WHAT TO WORK ON: Please give, word for word, the line containing "Click the Trig'd status indicator" and every line that comes after it in the data below.

MATERIAL PROVIDED:
☆ ☆ ☆ ☆ ☆
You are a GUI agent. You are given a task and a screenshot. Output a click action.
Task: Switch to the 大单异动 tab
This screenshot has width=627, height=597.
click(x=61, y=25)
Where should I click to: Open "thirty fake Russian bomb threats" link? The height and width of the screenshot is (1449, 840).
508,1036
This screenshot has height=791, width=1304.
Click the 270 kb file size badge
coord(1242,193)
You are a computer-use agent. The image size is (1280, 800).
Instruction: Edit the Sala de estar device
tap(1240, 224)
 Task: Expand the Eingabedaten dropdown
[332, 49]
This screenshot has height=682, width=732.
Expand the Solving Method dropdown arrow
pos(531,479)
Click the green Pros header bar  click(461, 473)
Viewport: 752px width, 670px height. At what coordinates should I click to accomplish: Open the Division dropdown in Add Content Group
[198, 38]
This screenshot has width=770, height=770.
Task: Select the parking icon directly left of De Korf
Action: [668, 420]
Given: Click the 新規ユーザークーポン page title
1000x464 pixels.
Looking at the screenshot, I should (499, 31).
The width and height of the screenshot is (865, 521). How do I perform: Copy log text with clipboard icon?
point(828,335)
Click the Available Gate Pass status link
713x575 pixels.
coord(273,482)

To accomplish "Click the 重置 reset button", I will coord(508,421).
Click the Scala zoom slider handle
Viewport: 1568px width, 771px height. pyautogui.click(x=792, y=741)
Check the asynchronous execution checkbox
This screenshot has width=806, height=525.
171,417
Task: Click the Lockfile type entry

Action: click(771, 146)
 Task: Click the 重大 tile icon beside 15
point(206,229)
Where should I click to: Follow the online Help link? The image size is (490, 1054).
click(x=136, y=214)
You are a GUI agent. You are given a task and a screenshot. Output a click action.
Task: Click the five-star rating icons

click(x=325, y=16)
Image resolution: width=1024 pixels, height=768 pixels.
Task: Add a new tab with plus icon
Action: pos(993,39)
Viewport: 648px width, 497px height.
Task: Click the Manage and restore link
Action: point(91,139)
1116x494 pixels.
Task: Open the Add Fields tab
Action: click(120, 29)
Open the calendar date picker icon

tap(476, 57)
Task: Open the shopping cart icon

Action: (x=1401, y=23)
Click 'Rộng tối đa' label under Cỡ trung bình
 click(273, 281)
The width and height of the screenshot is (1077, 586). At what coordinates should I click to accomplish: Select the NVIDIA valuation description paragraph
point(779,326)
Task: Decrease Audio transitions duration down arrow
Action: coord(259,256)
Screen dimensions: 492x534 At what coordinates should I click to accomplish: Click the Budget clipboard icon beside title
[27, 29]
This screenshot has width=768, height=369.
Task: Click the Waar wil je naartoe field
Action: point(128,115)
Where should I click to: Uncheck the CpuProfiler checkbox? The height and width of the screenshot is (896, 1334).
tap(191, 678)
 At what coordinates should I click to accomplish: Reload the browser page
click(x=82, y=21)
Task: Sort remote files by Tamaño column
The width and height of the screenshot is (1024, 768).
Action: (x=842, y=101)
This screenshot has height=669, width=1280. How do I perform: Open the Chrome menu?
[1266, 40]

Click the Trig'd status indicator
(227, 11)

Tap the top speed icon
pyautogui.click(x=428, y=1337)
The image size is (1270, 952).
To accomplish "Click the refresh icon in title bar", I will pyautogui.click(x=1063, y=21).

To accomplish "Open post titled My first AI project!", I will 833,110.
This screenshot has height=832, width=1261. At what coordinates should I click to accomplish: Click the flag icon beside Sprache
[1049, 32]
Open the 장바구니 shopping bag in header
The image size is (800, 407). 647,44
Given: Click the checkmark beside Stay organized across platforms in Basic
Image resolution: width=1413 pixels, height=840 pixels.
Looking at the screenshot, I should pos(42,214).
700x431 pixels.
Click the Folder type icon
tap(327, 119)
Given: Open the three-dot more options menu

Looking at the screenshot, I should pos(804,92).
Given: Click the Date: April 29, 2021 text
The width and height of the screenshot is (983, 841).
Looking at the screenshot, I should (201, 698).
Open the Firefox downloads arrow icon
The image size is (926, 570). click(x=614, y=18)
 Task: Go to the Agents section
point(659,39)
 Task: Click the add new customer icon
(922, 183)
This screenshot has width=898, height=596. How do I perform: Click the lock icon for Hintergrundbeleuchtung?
☆ ☆ ☆ ☆ ☆
RESULT OF THIS EXERCISE:
Click the Trig'd status indicator
(227, 11)

Tap the top speed icon
pyautogui.click(x=428, y=1337)
The image size is (1270, 952).
To accomplish "Click the refresh icon in title bar", I will pyautogui.click(x=1063, y=21).

To accomplish "Open post titled My first AI project!", I will 833,110.
This screenshot has height=832, width=1261. At what coordinates should I click to accomplish: Click the flag icon beside Sprache
[1049, 32]
Open the 장바구니 shopping bag in header
The image size is (800, 407). 647,44
Given: Click the checkmark beside Stay organized across platforms in Basic
Image resolution: width=1413 pixels, height=840 pixels.
Looking at the screenshot, I should pos(42,214).
700x431 pixels.
Click the Folder type icon
tap(327, 119)
Given: Open the three-dot more options menu

Looking at the screenshot, I should pos(804,92).
Given: Click the Date: April 29, 2021 text
The width and height of the screenshot is (983, 841).
Looking at the screenshot, I should (201, 698).
Open the Firefox downloads arrow icon
The image size is (926, 570). click(x=614, y=18)
 Task: Go to the Agents section
point(659,39)
 Task: Click the add new customer icon
(922, 183)
This screenshot has width=898, height=596. How do I perform: Click the lock icon for Hintergrundbeleuchtung?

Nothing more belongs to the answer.